Research Significance

Our study of Pol II attenuation is significant because it will increase understanding of how RNA-based gene regulation evolves over time. Our work will inform analysis of the Hrp1 ortholog HNRNPDL, a human protein that likewise binds AU-rich RNA and regulates transcription. In addition, naturally-occurring and artificially-engineered attenuators may be harnessed for dynamic gene control in biotechnology applications, including yeast expression of industrial enzymes. 

Kuehner Lab Approach

Using a combination of molecular biology (e.g.
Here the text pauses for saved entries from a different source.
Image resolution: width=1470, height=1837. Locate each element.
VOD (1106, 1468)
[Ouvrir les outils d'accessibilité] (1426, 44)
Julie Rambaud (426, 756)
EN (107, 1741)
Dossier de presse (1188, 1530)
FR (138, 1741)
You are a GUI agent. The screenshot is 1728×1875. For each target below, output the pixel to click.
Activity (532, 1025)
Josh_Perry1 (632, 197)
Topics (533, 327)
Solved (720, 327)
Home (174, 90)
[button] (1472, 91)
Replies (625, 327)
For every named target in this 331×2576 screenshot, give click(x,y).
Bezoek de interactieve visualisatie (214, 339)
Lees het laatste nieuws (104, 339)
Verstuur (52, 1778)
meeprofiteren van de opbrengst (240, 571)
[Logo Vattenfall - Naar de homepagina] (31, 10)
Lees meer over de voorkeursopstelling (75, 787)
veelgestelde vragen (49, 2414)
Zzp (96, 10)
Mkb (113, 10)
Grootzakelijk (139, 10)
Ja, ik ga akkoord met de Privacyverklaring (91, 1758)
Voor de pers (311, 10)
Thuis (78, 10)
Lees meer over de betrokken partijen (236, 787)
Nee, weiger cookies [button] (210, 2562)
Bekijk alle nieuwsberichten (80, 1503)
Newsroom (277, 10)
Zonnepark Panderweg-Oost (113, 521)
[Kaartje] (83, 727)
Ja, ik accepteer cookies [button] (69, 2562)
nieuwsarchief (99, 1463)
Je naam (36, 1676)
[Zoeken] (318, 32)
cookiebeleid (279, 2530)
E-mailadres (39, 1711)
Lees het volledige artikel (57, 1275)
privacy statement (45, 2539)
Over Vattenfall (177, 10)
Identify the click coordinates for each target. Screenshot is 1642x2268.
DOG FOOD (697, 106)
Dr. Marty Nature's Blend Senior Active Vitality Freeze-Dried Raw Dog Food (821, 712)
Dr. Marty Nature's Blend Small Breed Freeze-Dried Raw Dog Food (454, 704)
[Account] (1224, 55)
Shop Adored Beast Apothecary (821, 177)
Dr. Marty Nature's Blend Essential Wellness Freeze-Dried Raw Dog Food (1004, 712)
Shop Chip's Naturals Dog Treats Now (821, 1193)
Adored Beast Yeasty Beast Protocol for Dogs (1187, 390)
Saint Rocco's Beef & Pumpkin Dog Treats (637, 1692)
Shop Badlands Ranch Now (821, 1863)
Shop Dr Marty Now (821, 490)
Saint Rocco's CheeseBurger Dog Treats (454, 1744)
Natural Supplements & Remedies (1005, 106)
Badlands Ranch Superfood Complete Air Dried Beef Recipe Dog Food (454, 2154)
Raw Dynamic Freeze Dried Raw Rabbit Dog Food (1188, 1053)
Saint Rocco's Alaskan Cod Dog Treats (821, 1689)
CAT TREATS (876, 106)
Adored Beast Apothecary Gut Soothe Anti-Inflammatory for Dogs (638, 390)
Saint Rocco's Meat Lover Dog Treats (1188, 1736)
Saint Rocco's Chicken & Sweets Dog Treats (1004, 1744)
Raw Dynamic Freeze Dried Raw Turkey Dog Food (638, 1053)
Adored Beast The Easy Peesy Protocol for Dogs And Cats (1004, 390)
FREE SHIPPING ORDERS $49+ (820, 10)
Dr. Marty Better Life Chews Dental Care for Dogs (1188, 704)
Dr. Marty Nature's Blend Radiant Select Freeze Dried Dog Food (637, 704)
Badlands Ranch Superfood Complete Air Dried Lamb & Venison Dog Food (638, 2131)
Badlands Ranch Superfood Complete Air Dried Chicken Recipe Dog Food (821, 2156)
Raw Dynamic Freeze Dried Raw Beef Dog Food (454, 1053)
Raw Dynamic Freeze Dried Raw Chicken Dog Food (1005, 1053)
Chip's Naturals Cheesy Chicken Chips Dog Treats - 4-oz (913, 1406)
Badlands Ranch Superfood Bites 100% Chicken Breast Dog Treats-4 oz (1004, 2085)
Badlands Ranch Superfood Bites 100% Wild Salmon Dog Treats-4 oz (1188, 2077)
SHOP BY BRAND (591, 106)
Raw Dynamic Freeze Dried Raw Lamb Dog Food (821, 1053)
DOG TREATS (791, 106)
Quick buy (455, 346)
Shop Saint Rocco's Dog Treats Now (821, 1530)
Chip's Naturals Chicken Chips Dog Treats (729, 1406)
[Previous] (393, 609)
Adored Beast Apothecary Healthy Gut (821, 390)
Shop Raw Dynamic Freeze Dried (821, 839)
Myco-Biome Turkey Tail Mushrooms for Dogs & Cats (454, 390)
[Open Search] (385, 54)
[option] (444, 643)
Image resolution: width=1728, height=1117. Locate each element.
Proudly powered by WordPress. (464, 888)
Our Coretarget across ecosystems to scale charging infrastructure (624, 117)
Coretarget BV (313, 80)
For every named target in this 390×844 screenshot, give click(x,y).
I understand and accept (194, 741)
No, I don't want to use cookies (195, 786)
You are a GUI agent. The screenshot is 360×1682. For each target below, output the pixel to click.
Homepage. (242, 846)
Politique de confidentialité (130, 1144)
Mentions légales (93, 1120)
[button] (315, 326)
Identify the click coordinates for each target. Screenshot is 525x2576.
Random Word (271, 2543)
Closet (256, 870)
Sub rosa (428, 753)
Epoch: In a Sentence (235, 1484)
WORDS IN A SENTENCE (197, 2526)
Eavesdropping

PCR, Gibson cloning), genetics (e.g. mutagenesis, CRISPR), biochemistry (e.g. lacZ reporter assay), and bioinformatics (genome browser analysis), we aim to generate a comprehensive profile of Pol II attenuation determinants (e.g. RNA-binding elements and protein recognition factors) and identify a myriad of new attenuators for further study. We ultimately hope to uncover novel attenuation mechanisms in the yeast model system that may be shared across species. In addition we aim to train future STEM professionals, and Kuehner lab alumni have successfully pursued careers in research (academia, industry), health care (PA, NP, RN), and government.